## Your task
Copy the lines below exactly, starting at the one with "The image size" and ending at the one with "The width and", and leave out any picture.

## The data

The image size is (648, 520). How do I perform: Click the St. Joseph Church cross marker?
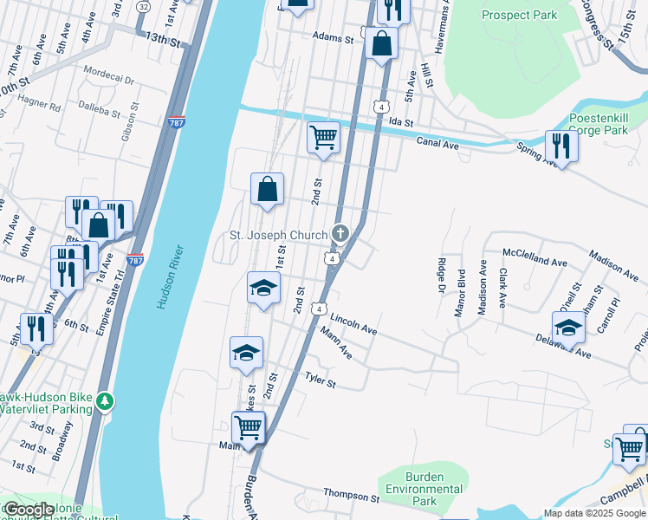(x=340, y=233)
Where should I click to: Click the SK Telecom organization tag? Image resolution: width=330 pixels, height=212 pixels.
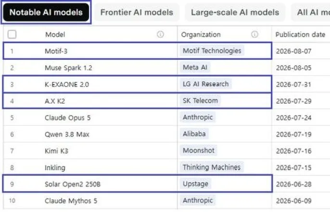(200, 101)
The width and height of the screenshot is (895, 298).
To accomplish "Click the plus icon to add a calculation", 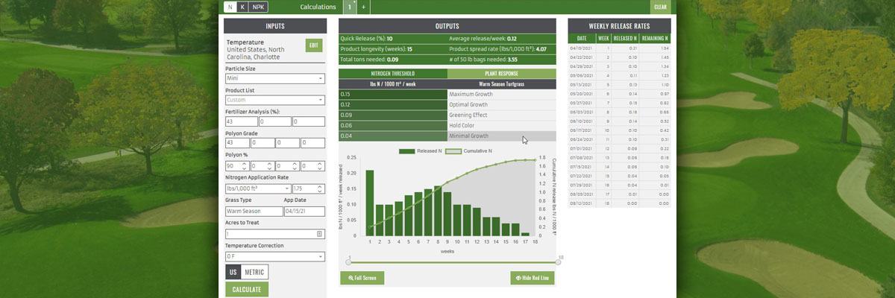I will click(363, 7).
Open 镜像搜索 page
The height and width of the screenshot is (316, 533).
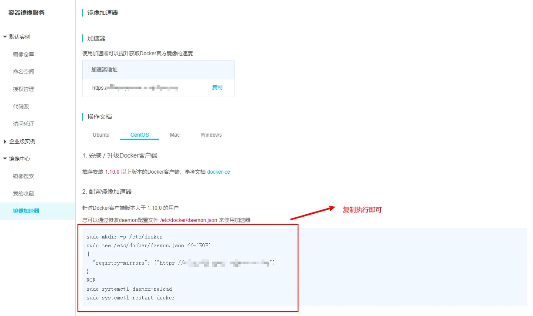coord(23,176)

...

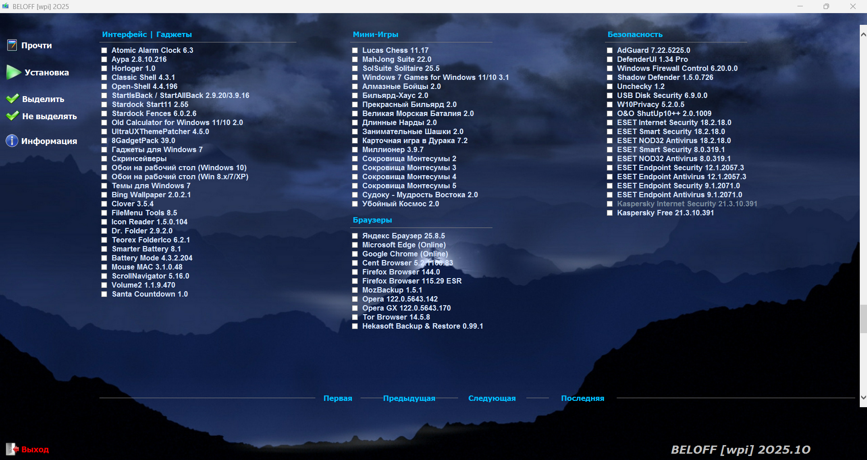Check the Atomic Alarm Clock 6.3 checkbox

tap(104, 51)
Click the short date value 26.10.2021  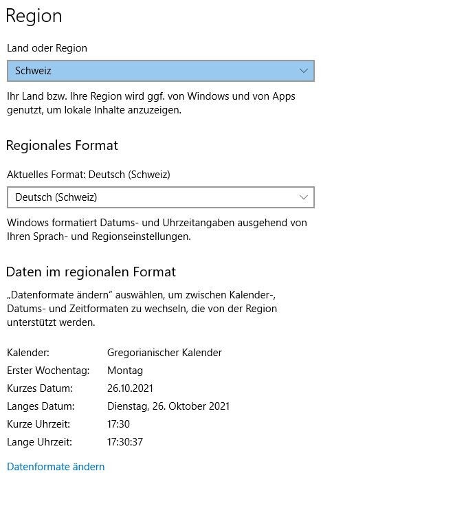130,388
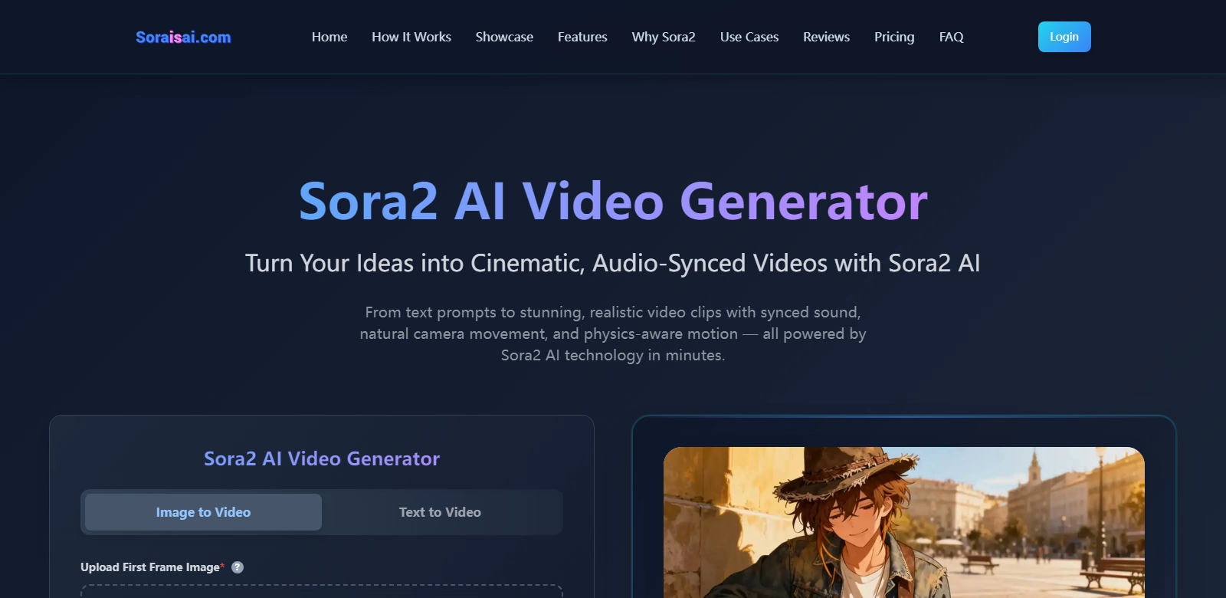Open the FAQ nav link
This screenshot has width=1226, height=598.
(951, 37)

* * *

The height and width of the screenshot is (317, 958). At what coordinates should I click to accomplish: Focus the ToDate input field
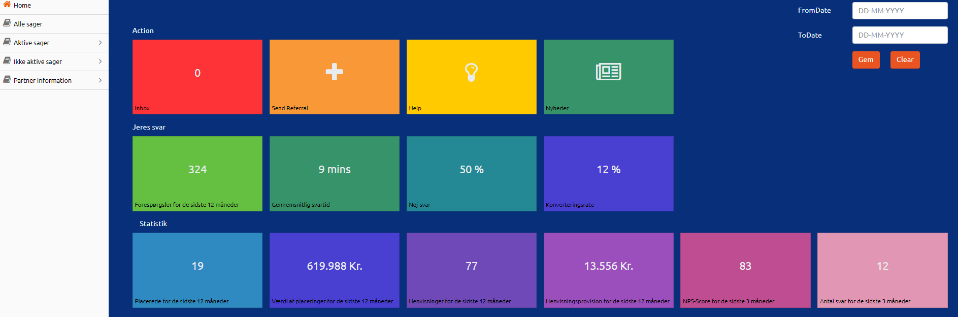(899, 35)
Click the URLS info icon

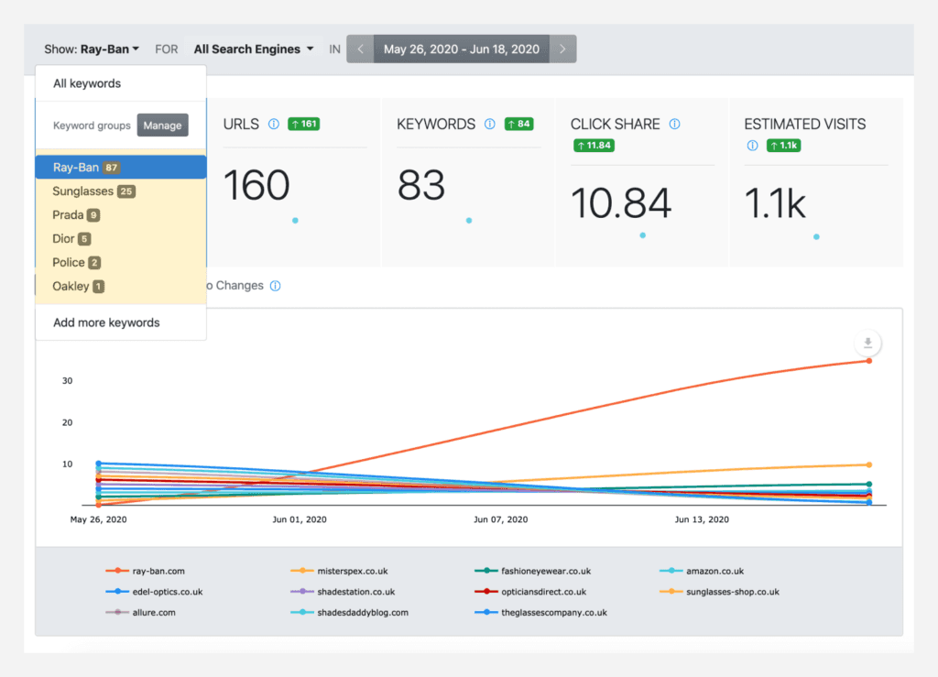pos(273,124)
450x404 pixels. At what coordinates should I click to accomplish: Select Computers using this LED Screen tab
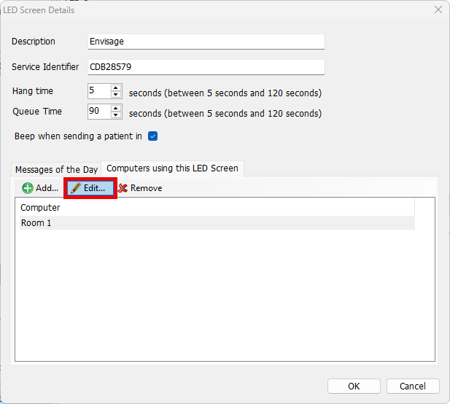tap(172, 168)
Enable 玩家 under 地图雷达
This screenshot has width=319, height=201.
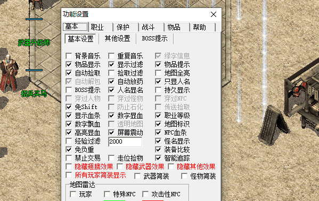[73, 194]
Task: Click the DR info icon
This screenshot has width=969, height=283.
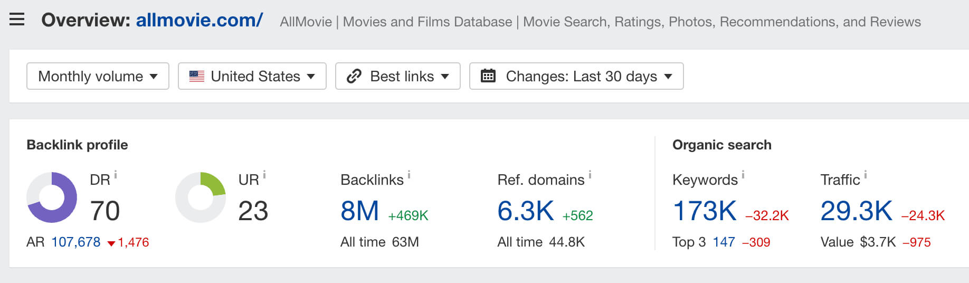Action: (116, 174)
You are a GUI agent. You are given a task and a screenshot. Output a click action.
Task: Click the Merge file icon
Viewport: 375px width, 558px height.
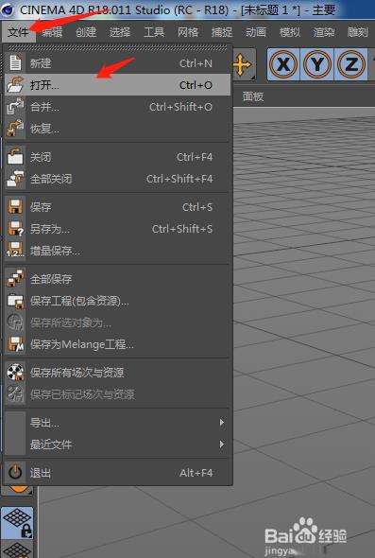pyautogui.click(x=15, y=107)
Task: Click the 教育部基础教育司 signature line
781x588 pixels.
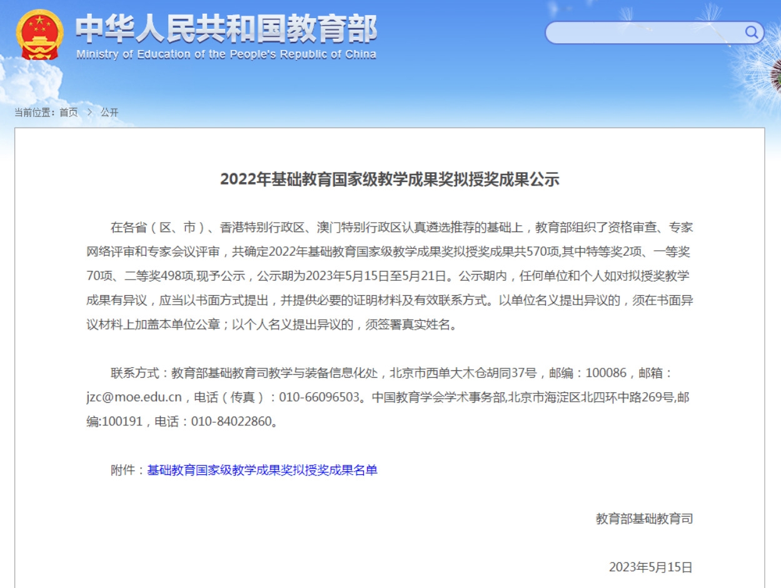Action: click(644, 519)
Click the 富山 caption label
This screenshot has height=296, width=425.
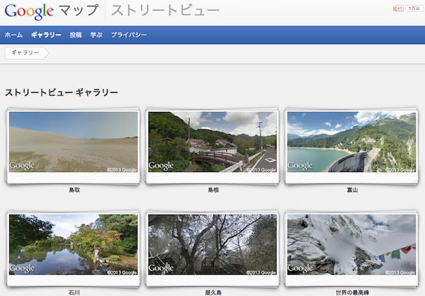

## Your solution
The image size is (648, 520). How do I perform: Click the St. Joseph Church cross marker?
(x=340, y=233)
Where should I click to: Click the SK Telecom organization tag? Image resolution: width=330 pixels, height=212 pixels.
(200, 101)
The width and height of the screenshot is (895, 298).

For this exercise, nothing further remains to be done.